出国税が上がるのとほぼ同じ時期に、外務省がパスポートの手数料を引き下げる予定になっています。有効期間10年のパスポートで、今の16,000円から9,000円ほどへと、けっこう大きく下がる見込みです。出国税は上がるけれど、パスポートを取る・更新するときの出費は逆に軽くなる。同じ夏に、上がるものと下がるものが両方ある、という形です。

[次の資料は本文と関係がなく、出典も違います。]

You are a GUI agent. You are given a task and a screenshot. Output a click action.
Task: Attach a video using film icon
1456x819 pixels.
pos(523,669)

パスポートは10年に1回ほどの更新ですから、旅行のたびに効いてくるものではありません。それでも、ちょうど更新の時期が近い人にとっては、地味に嬉しい引き下げです。うちも手元のパスポートの期限は、ときどき確認しておこうと思いました。
次のハワイも、気持ちよく出かけたい
出国税の引き上げそのものは、観光まわりの財源にあてるためということで、決まったことです。1,000円が3,000円になると聞くと最初は大きく感じますが、航空券に上乗せされて自動で払う仕組みは今までどおりですし、手間が増えるわけではありません。当初あったビジネスクラス以上を5,000円にする案が見送られて、誰でも一律3,000円になったのも、分かりやすくはあるなと思います。

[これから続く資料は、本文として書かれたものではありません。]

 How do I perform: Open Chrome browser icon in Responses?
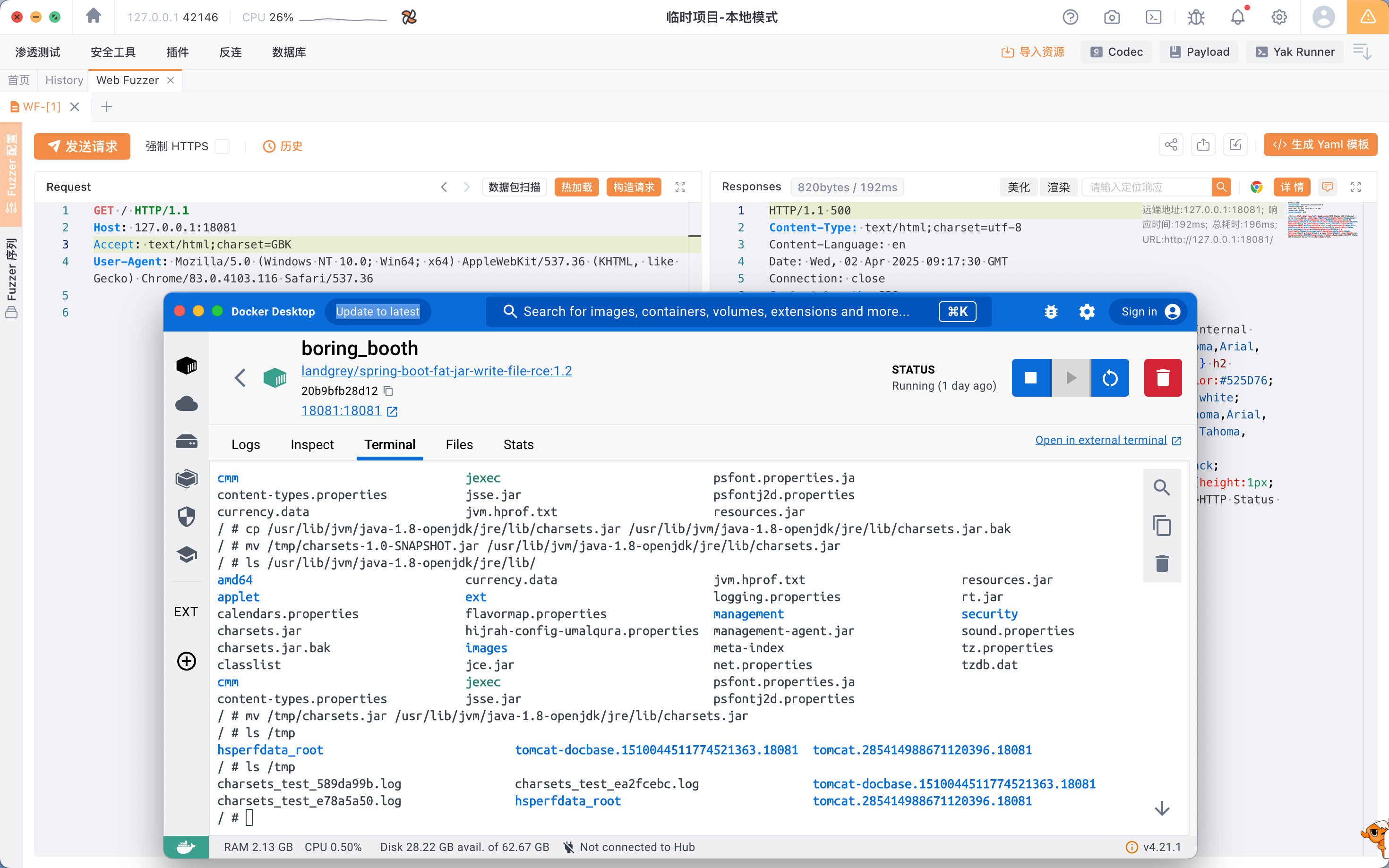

ハワイ行きにかかるお金は、円安やいろいろな値上がりで、このところ少しずつ増えてきています。今回の出国税も、その一つに加わる形です。それでも、行くと決めたら気持ちよく出かけたいもの。回数を欲張らず、1回の滞在をゆっくり楽しむ。我が家のいつものスタイルは、結果として出国税の負担ともそれなりに折り合いがつきそうなので、次のハワイも、あまり身構えずに出かけようと思っています。